The truth is Israel intended to send a message to journalists. They want the press to clear out. They want press to have only a few sources for information on Gaza attacks and any ground invasion: the appointed spokespeople of Israel.

Israel has committed violations of international human rights law like this before. On December 28, 2008, as Reporters Without Borders documented, “A bomb dropped by an Israeli aircraft struck the building housing the offices of Al-Aqsa TV. The building consists of five floors, was completely destroyed. Several people were injured, but no deaths were reported in the strike. The channel continued to broadcast its programs.” This occurred during the Gaza conflict of 2008-2009.

In an interview posted on July 27, 2010, a legal expert for the International Committee of the Red Cross (ICRC), Robin Geiss, generally outlined:

…Inasmuch as they are civilians, journalists are protected under international humanitarian law against direct attacks unless and for such time as they take a direct part in hostilities. Violations of this rule constitute a grave breach of the Geneva Conventions and Additional Protocol I. What is more, intentionally directing an attack against a civilian – whether in an international or in a non-international armed conflict – also amounts to a war crime under the Rome Statute of the International Criminal Court…

The targeting of journalists is a war crime.
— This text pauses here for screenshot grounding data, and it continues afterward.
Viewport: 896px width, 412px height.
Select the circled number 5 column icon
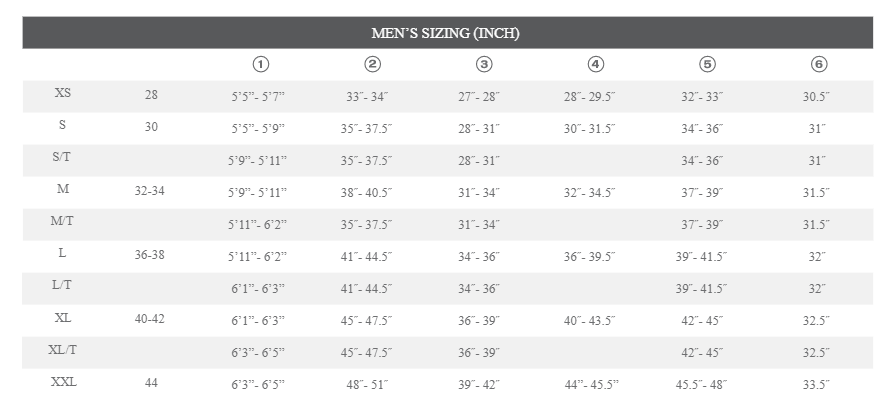tap(707, 64)

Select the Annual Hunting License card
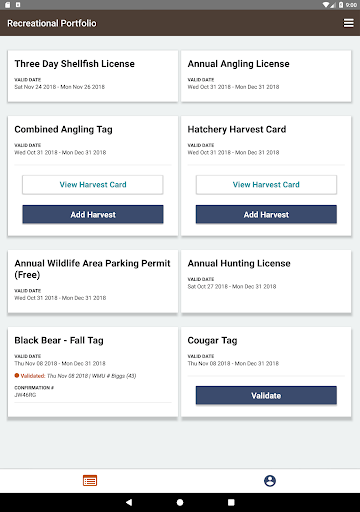266,282
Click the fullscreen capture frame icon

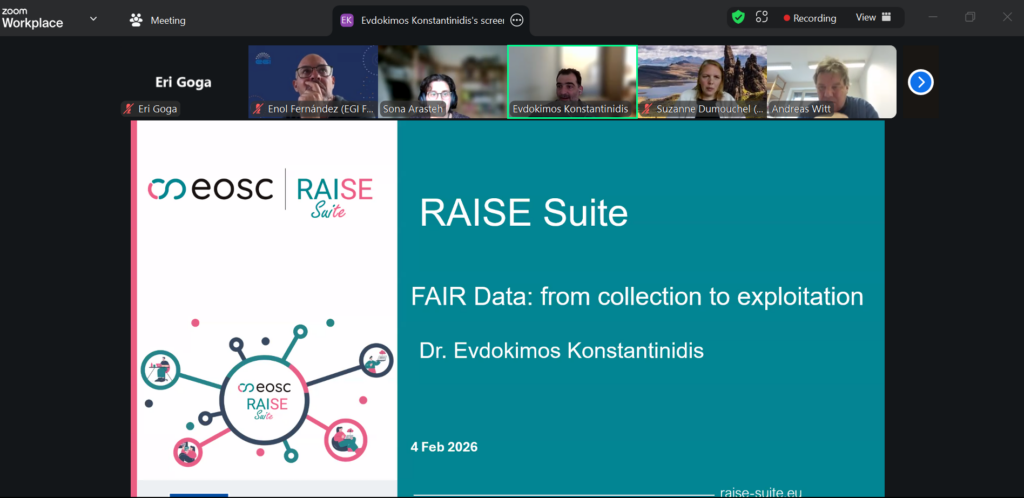point(762,18)
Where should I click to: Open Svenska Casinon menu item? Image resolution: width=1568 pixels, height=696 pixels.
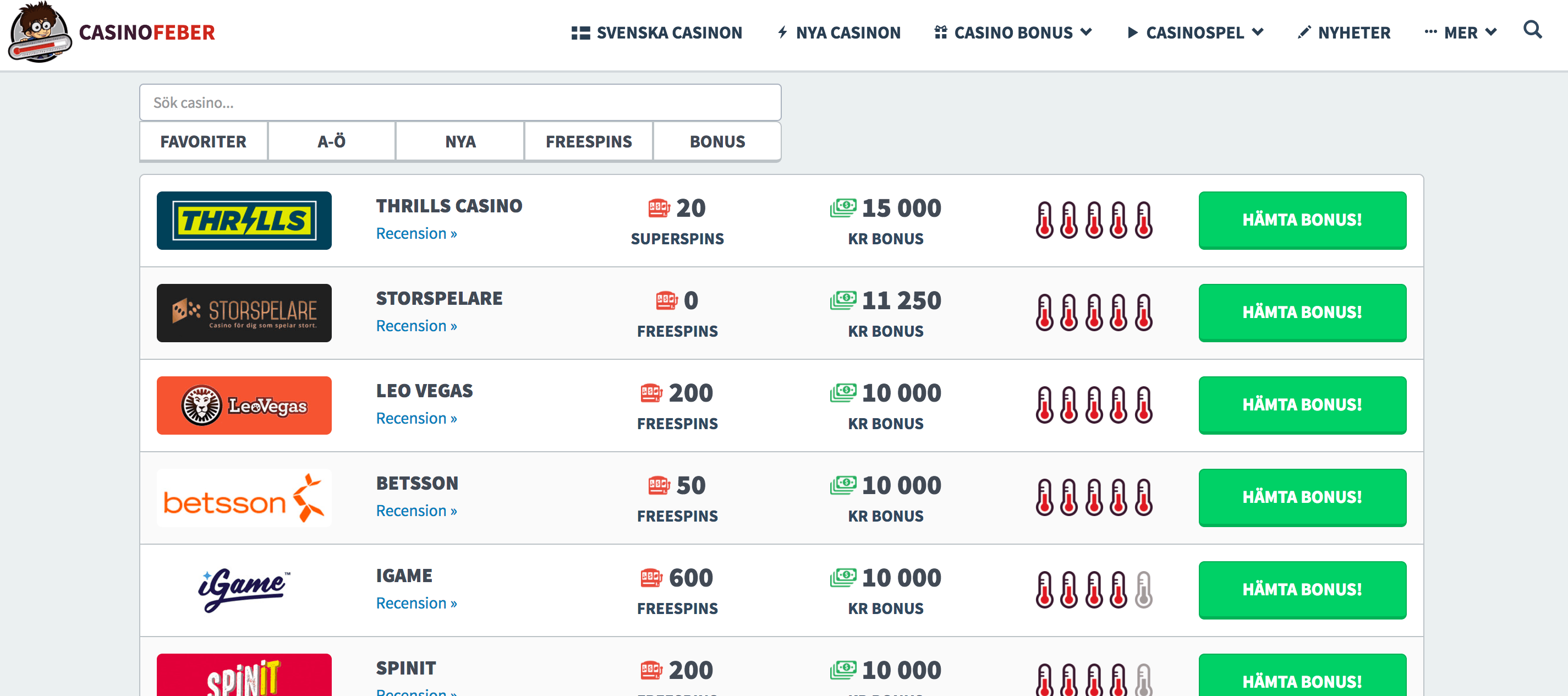(x=657, y=33)
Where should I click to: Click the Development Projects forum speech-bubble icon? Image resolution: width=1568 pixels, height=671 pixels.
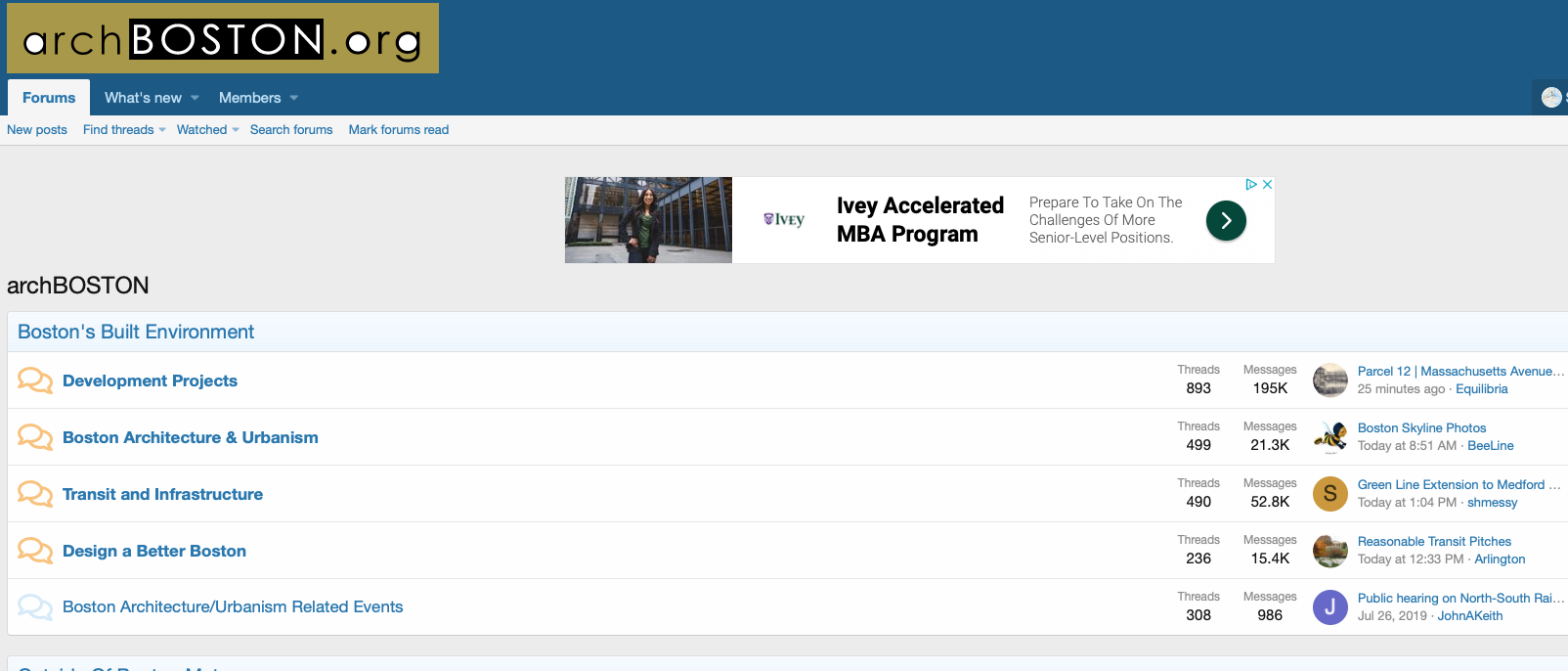click(35, 380)
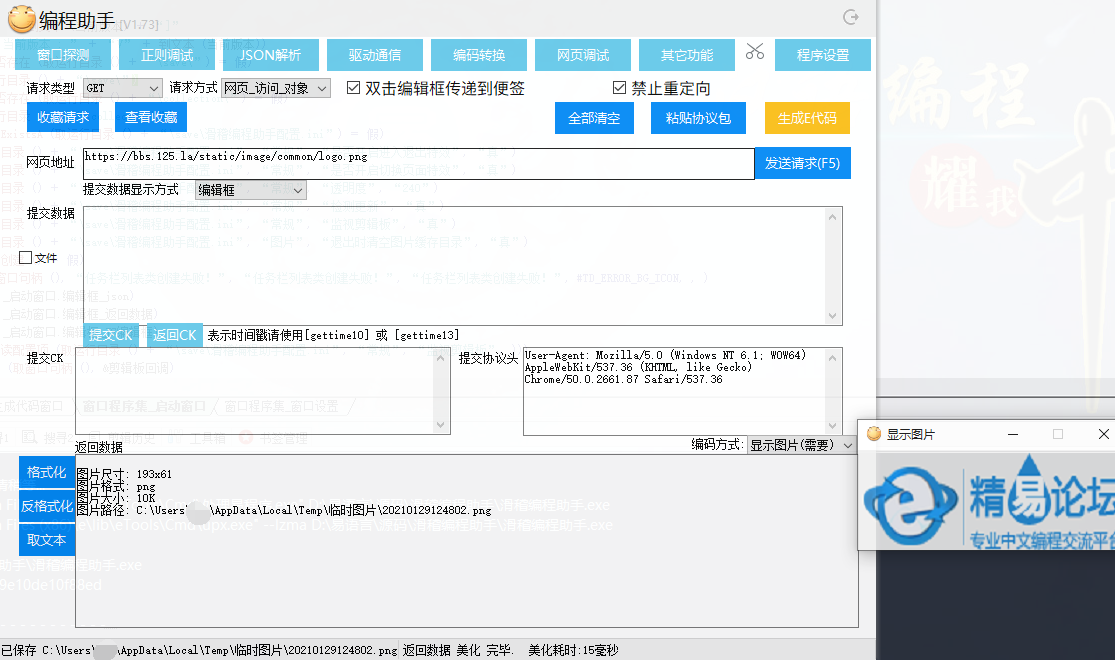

If the world is to be outraged at every rocket fired by Hamas or Palestinian militants, then the world should also be outraged at any attack on facilities being used by journalists in Gaza. And the world should be aware that this is all part of Israel’s PR or propaganda policy to ensure eyewitness accounts from reporters or journalists on the ground do not interfere with whatever official statements they wish to feed citizens around the globe.